Both out of a sense of moral good, and an obligation to his best friend, Steve buys up all the Synchronic left in the area and starts to experiment, searching for Briana through time. It’s here that Benson and Moorhead begin to really have fun: the film’s first half is effectively atmospheric, filming New Orleans with suitably street-lit atmosphere and building a couple of relatable leads in Mackie and Dornan’s characters. But once Steve starts his quest, filming himself taking the drug and tracking the results, Synchronic builds a scintillating world filled with snapshots of a dangerous past.
The best time-travel stories — Back to the Future, Looper — recognize that they only have to obey the rules they set up for themselves, and Synchronic sets up some nifty constraints that make for natural sources of tension. You can’t really control how far you travel back, save for specific locations tying you back to specific time periods. You have to be in that exact spot, too, in order to travel back. Benson and Moorhead make great use of these limitations to craft some impeccably-staged trips to the past, from the Ice Age to Spanish colonialism to the Jim Crow era — which also serve as stark reminders of the violent, racist history of America.
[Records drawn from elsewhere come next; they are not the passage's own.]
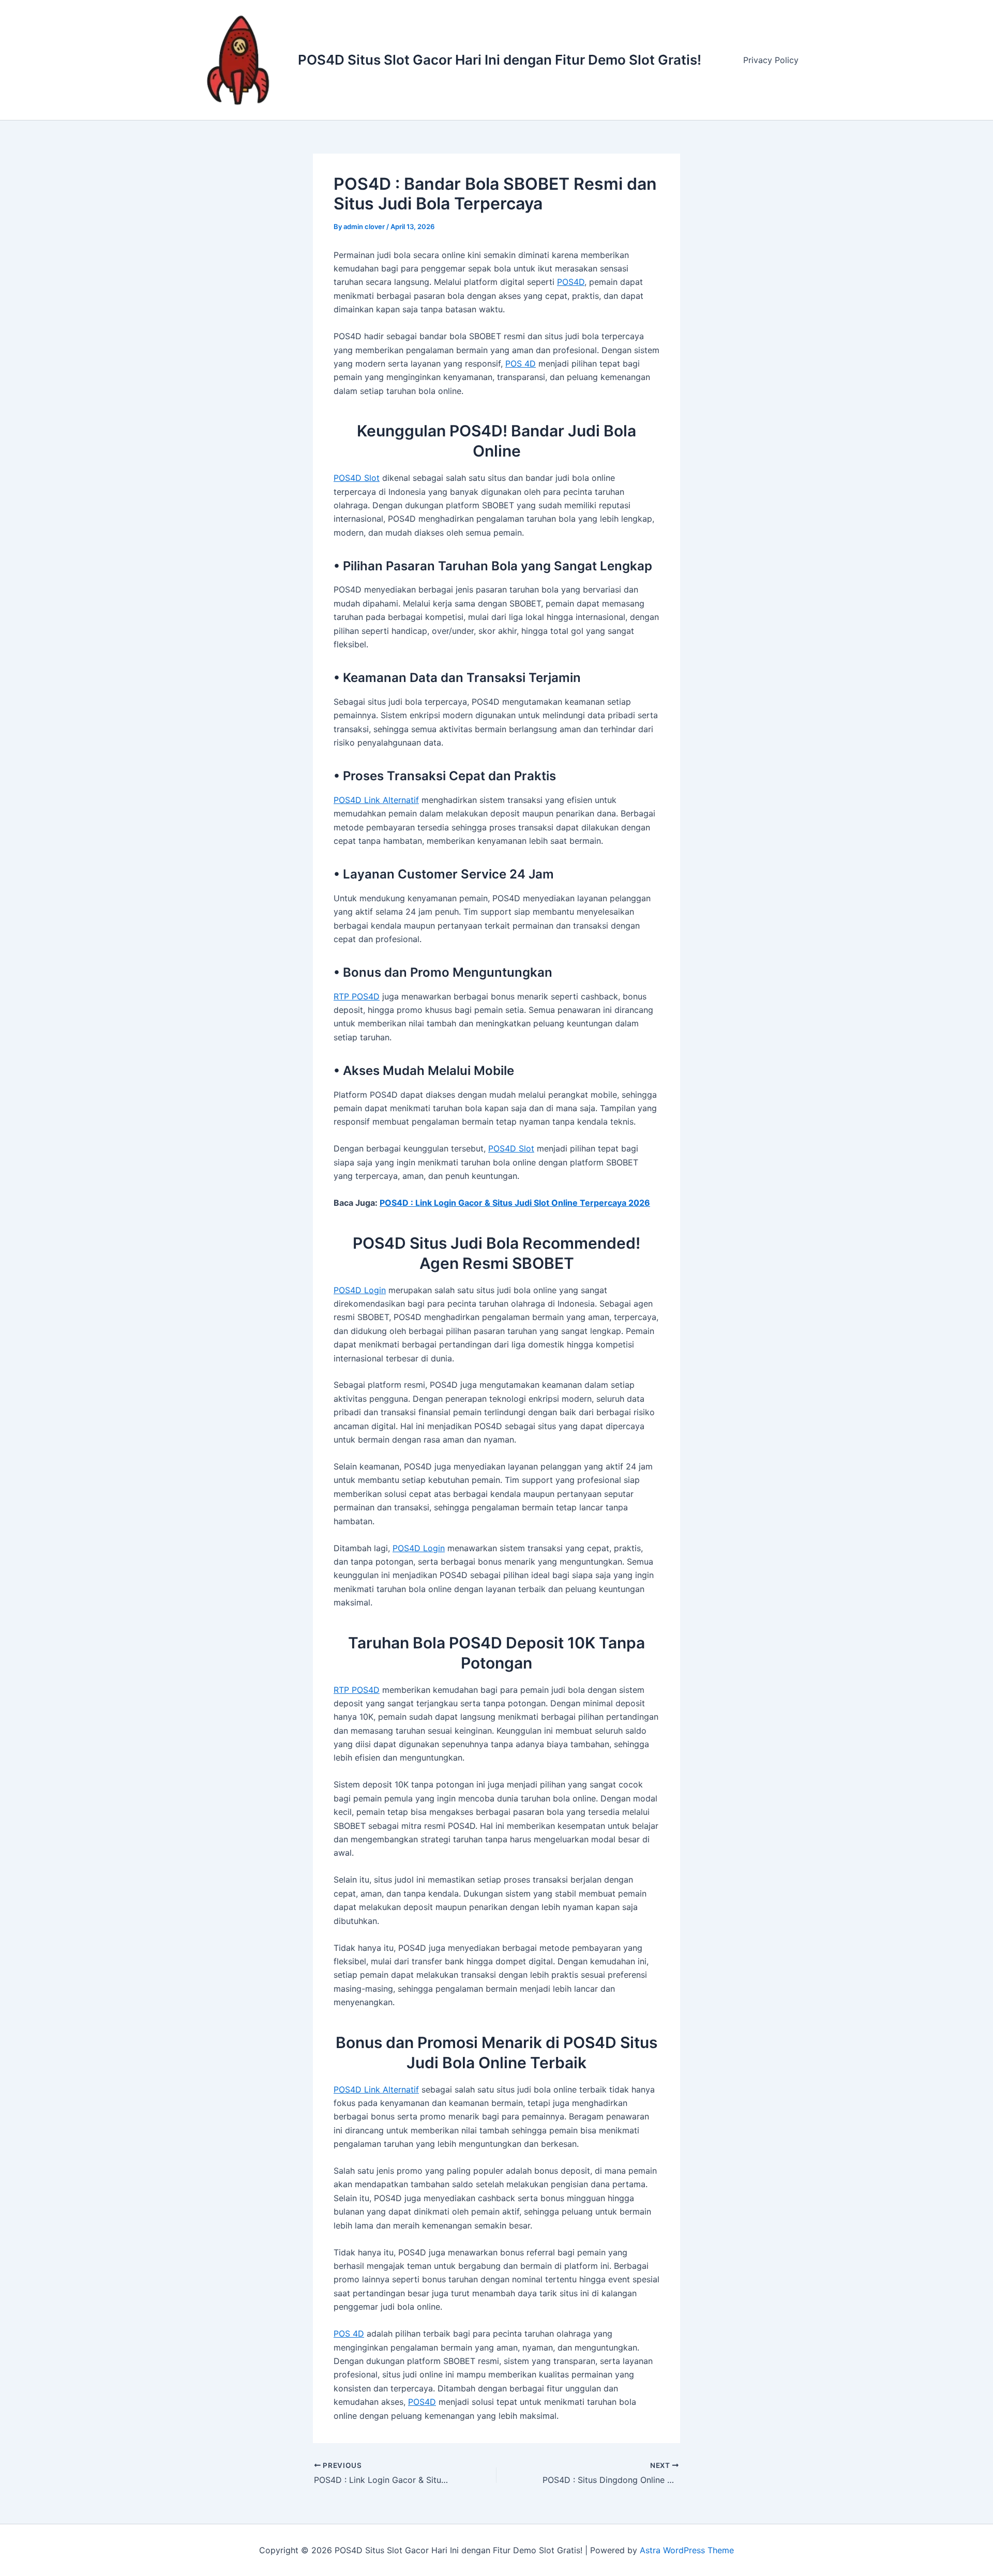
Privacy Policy (771, 60)
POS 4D (520, 363)
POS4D (570, 282)
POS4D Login (360, 1290)
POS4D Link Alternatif (376, 800)
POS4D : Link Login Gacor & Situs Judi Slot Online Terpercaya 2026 (515, 1203)
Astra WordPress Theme (687, 2550)
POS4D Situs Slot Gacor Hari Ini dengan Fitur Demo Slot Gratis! (499, 60)
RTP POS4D (357, 996)
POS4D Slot (357, 478)
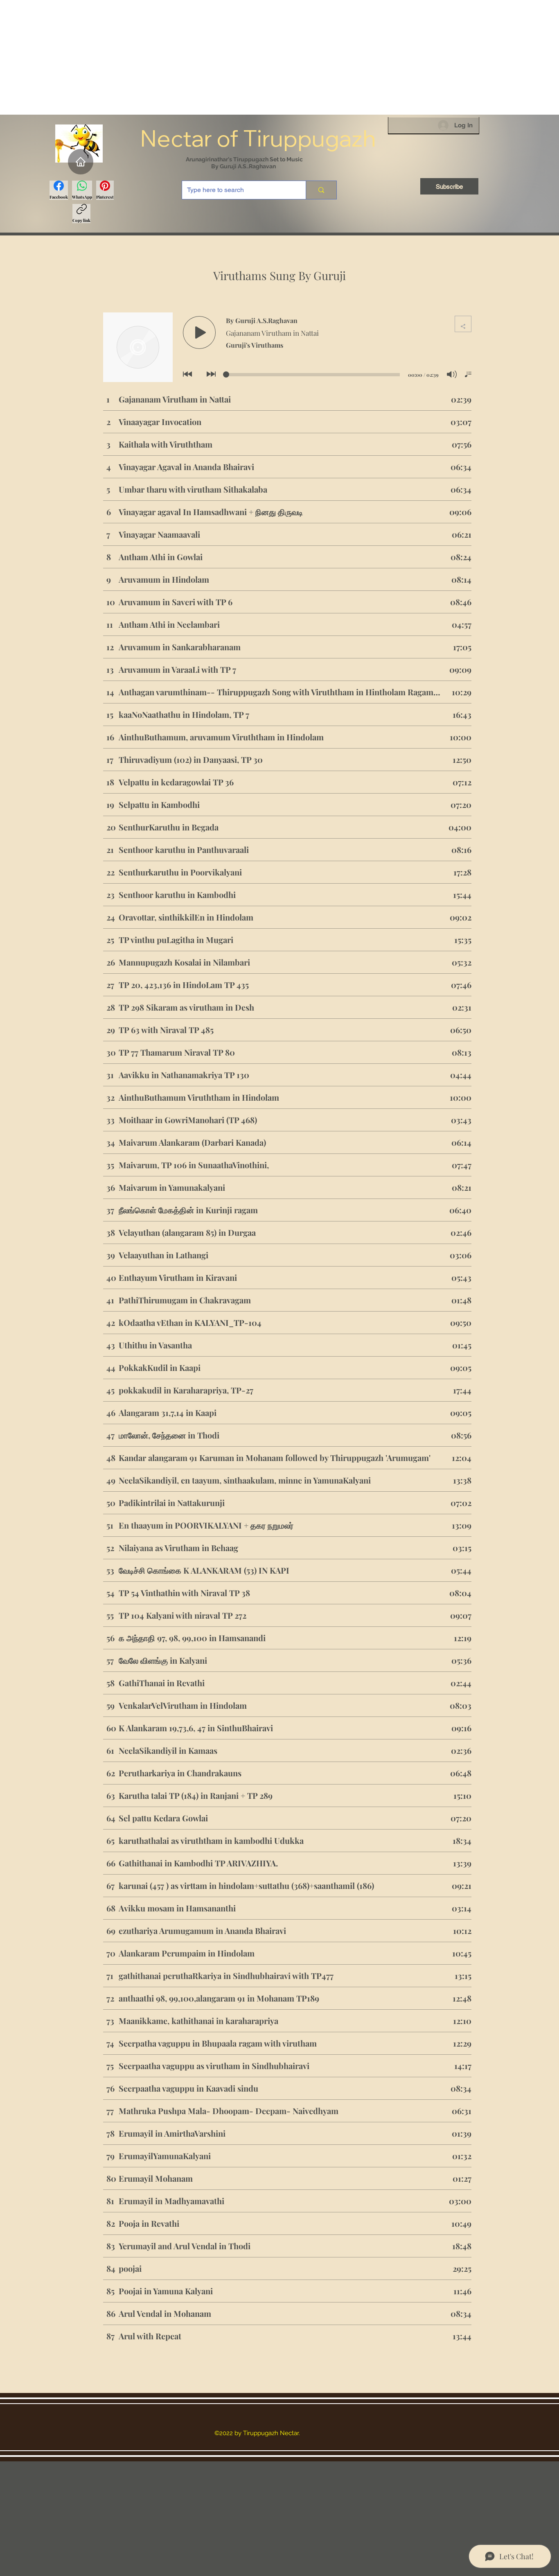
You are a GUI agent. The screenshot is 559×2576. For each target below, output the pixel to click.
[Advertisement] (245, 57)
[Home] (80, 161)
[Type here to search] (321, 190)
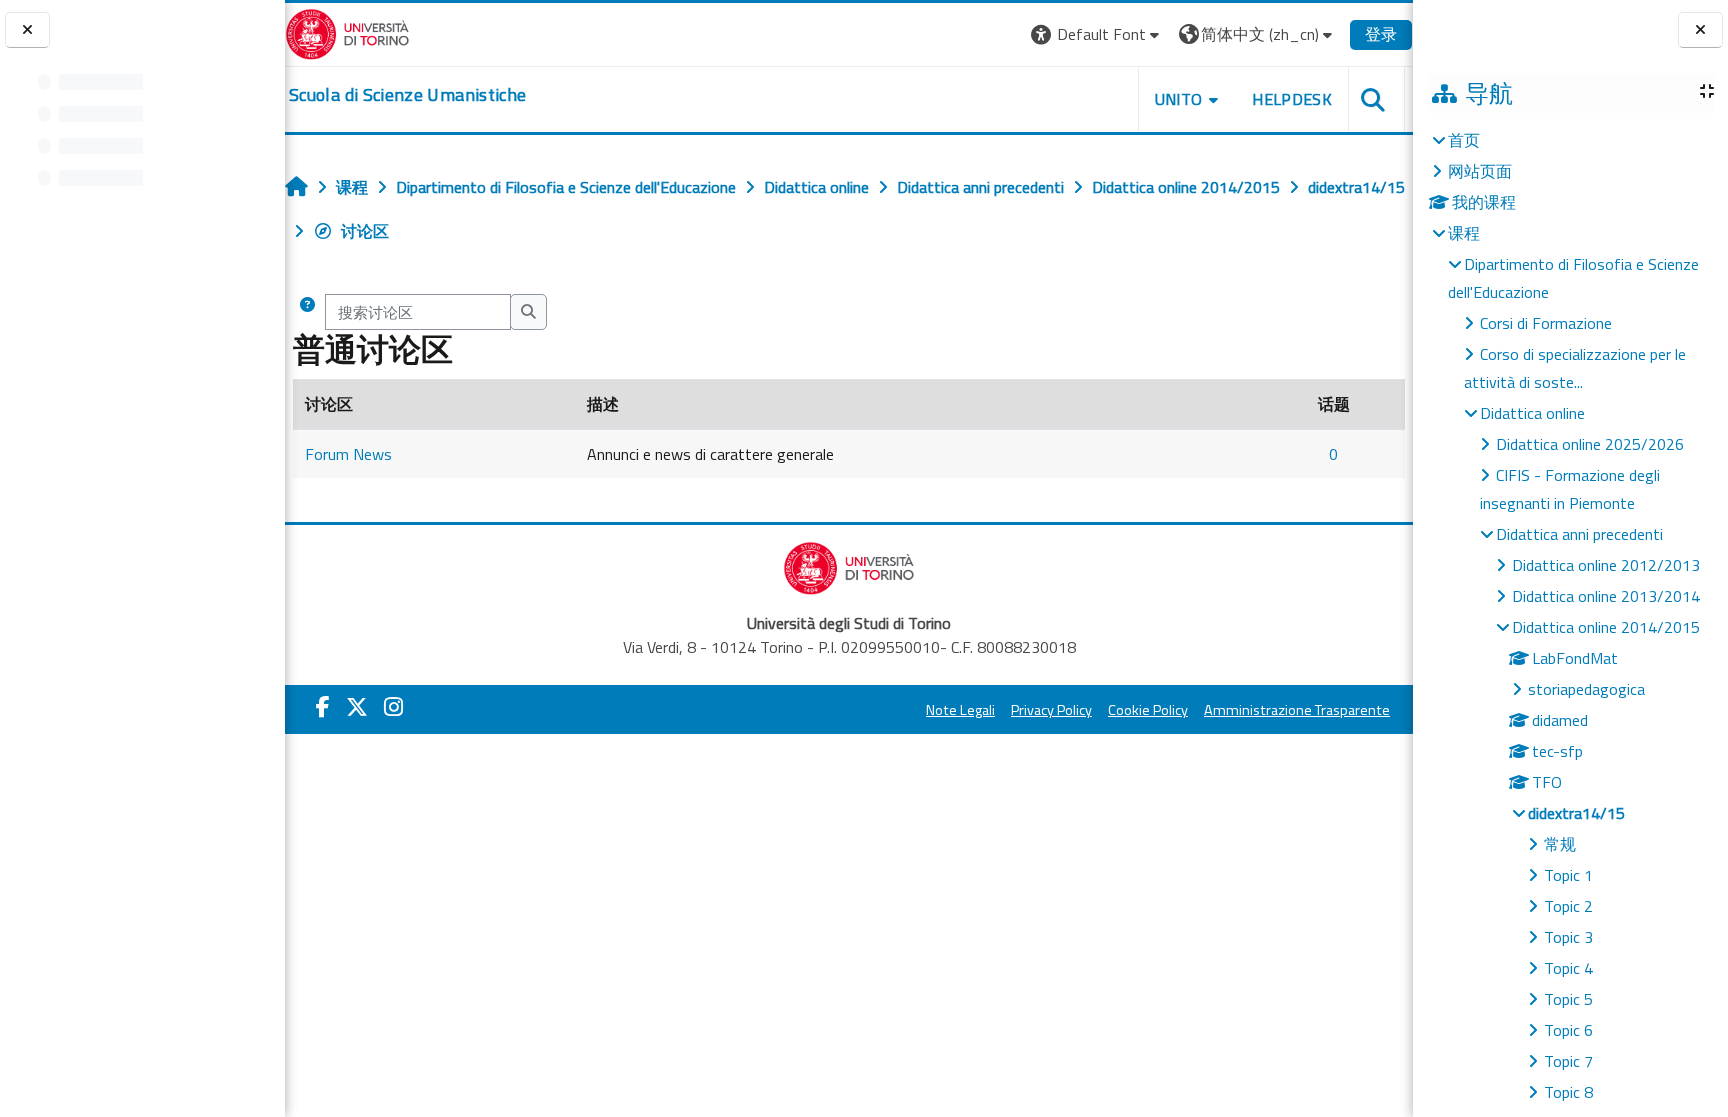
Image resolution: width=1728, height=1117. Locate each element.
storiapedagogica (1586, 689)
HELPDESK (1292, 99)
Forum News (348, 454)
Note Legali (960, 710)
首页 (1464, 140)
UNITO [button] (1179, 99)
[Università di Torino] (347, 32)
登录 (1381, 34)
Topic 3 (1568, 937)
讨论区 (365, 231)
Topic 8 (1568, 1092)
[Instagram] (393, 707)
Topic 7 (1568, 1061)
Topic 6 (1568, 1030)
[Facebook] (323, 707)
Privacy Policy (1051, 710)
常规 (1560, 844)
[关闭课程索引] (27, 30)
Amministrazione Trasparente (1297, 710)
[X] (357, 707)
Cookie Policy (1148, 710)
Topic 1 (1568, 875)
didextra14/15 (1576, 813)
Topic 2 (1568, 906)
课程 (1464, 233)
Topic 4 (1568, 968)
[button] (1097, 34)
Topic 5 (1568, 999)
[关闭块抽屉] (1700, 30)
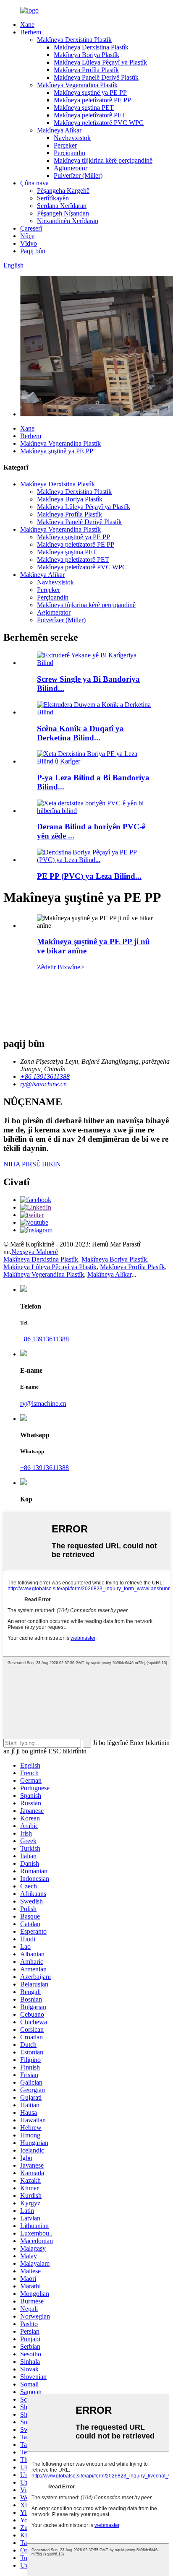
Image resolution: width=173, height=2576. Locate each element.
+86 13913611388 (44, 1339)
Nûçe (27, 235)
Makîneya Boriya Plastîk (86, 54)
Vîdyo (28, 243)
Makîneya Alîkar (59, 130)
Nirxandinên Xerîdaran (67, 220)
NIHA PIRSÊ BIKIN (32, 1164)
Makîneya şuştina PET (84, 107)
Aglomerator (70, 167)
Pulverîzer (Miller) (78, 175)
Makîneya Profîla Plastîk (86, 69)
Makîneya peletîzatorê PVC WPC (99, 122)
But Synchronic‘s greatest trick is the way it crystallizes its neat, slickly-presented time-travel shenanigans into a bittersweet story about friendship and the impermanence of life. Steve’s always lived in the present, never thinking about anything more than his next drink; now, with a deadly illness forcing him to reckon with his life choices, he sees one last chance to make good for the few people who’ve been there for him. It’s a journey filled with grief and self-reflection, using time travel as a nifty metaphor for the ways we try to run from our ugly pasts, and the things we leave behind in the process.
It’s that emotional core that elevates Synchronic above the already-impressive elements of its inventive, economical effects and the twisty premise.
Mackie acquits himself well, too, bringing his natural blend of Denzel-like charisma and steely-eyed intensity to the role. Dornan, for his part, has admirable chemistry with his co-lead, the two feeling like old friends who’ve been with each other through thick and thin, even as their lives have grown apart. If you’ve ever been on either side of a friendship where one person feels more put together than the other, and the sense of obligation that engenders, Synchronic will tear your heart out.
It’s that emotional core that elevates Synchronic above the already-impressive elements of its inventive, economical effects and the twisty premise. It’s one thing to come up with a mysterious designer drug that makes the world around you literally melt away into the past; it’s quite another to turn that journey into one man’s desire to fix his mistakes, and save the people he loves, before he’s gone.
Benson and Moorhead have always been able to affix their high-concept stories with smarter, more intimate stories of love and male friendships, and the way time makes martyrs of us all. Their latest, I’m pleased to say, is yet another brick in a mighty edifice of work that I can’t wait to see built up even further.
Synchronic is currently playing in select theaters and drive-ins.